Ever felt like all the excitement you initially had to hit a goal took a wrong turn somewhere, leaving you furiously searching for how to find motivation in the face of faceplanting? We’ve been there. Truthfully, finding motivation, and then maintaining it, is challenging, especially when you’re trying to do something new. Or difficult. Or just about anything other than crash on the couch after a long day at the office. After all, if it was easy to find self motivation, you’d already be doing it, right?
And it doesn’t help that most of the advice out there tells you to “just do it” or questions your self-worth if your motivation is waning. And thinking positively, while something we’re totally behind, doesn’t necessarily help if there’s no concrete way to apply it to your goals. What’s more is that endless pep talks aren’t always the most effective way to get shit done. So now what?
How to Find Motivation: Don’t Leave It to Chance
Here’s seemingly contradictory advice on how to find motivation: Don’t count on it in in the first place. Set up systems instead—repeatable habits that get you doing what you want to do. No motivation required.
Let’s say you want to start working out more regularly. You could keep telling yourself that going to the gym helps your productivity and isn’t that hard, so you should just shut your laptop and do it. Or, you could make small changes in your life and create systems that make going to the gym much easier and part of your default routine. So even if your brain isn’t feeling it and your mountain of email calls, you’re getting it done because you set up your life that way. That second one sounds better, right?
Here are some science-backed ways to stay motivated without needing motivation, and just an FYI, we’re going to follow the upped workout goal the whole way through. Because moving a little more has big effects on your productivity, happiness, and outlook. And because a lot of the research about how to find motivation relates to exercise. But you can apply these strategies to just about anything, so don’t walk away if your fitness habits are already top notch.
Make it a group effort
Here’s how to get motivated without even realizing it: Bring others along for the ride. It can help your system work in two key ways:
- Increasing enjoyment
- Providing accountability
First, working out with someone else (ideally someone you like) has been shown to help make exercise more enjoyable. Double points if you take that exercise outside. And the more you enjoy what you’re doing, the more likely it is that you’ll keep doing it.
Secondly, the people in your life can help provide accountability so that you actually do what you say you will. And we don’t know about you, but we’re big on keeping promises around here. Even having strangers see when you exercise—like some apps strangely allow you to do—can help motivate you to form a new habit.
So surround yourself, virtually or in real life, with people who are willing to ask you what exercise you’ve done today. And take them with you tomorrow.

DATA EXTRACT:
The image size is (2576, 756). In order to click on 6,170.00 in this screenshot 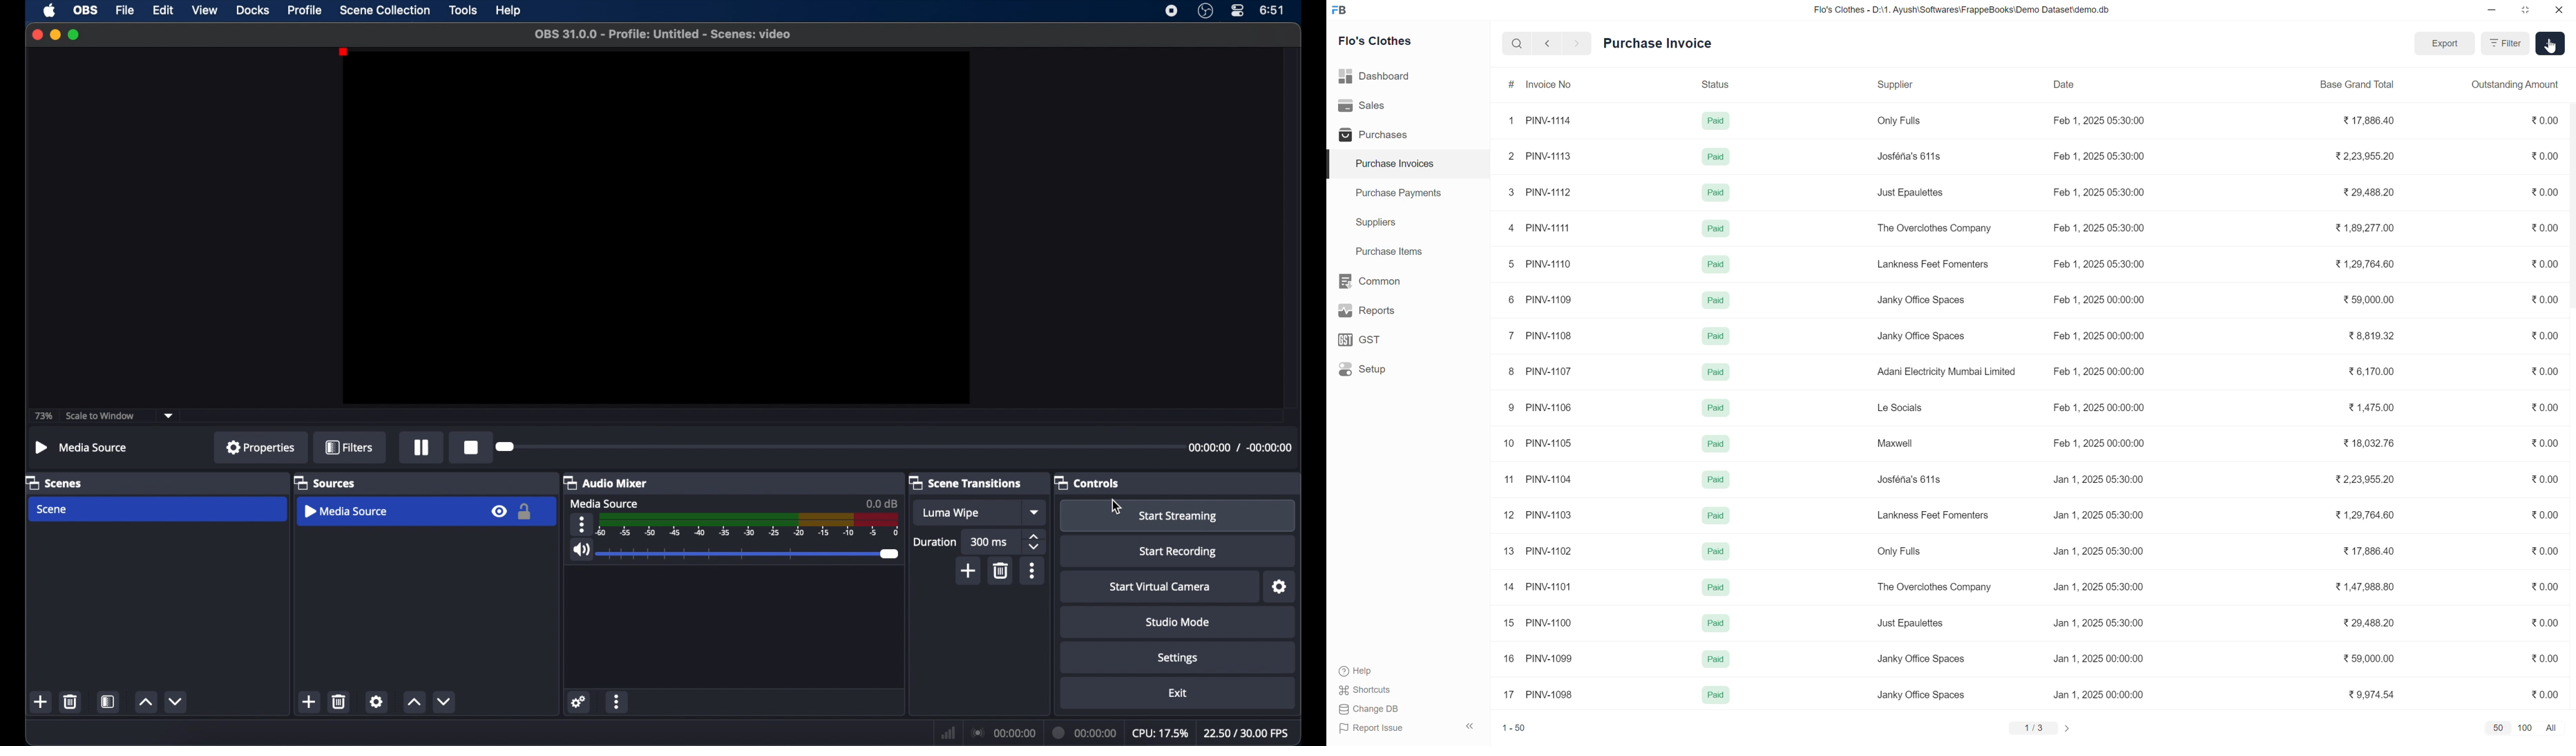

TO DO:
A. In the article on finding motivation above, rewrite the paragraph beginning "Let's say you want to start working out more regularly" in two or three shorter sentences, keeping its main facts.
B. Summarize the article on finding motivation in exactly two sentences.
C. Extend the article on finding motivation from its final sentence, in the same voice and on the same topic.

ANSWERS FOR THE TASKS:
A. If you want to work out more regularly, you could keep telling yourself that the gym boosts productivity and isn't hard. Or you could make small changes and build systems that make going to the gym easier and part of your default routine. Then you get it done even when your brain isn't feeling it and email is calling.

B. Because motivation is hard to find and keep, the article suggests not relying on it and instead setting up systems, meaning repeatable habits that get you doing what you want without needing motivation. It follows a goal of working out more and says that bringing others along helps such a system by making the activity more enjoyable and by providing accountability.

C.
Some people say exercise is its own reward. In a perfect world, we would all be those people, but many of us aren’t. For those of us who don’t see long runs and weight lifting as end goals, rewarding yourself for getting it done can help you get moving in the first place. It can also keep you going when you’re struggling with how to find motivation.
There’s evidence that rewarding yourself to start a new habit can create motivation that lasts even when you stop rewarding yourself. Which is great, because depending on what you choose as a reward, they can get expensive. Many of us really just need something to get us started on the path to a good habit, and that’s where those rewards can be helpful. Just keep them small, so they don’t become more important than the exercise itself.
And be careful about rewards that set up potentially problematic associations. I.e., yes, you can have a burger even if you missed the gym. No, you don’t need to “earn” it.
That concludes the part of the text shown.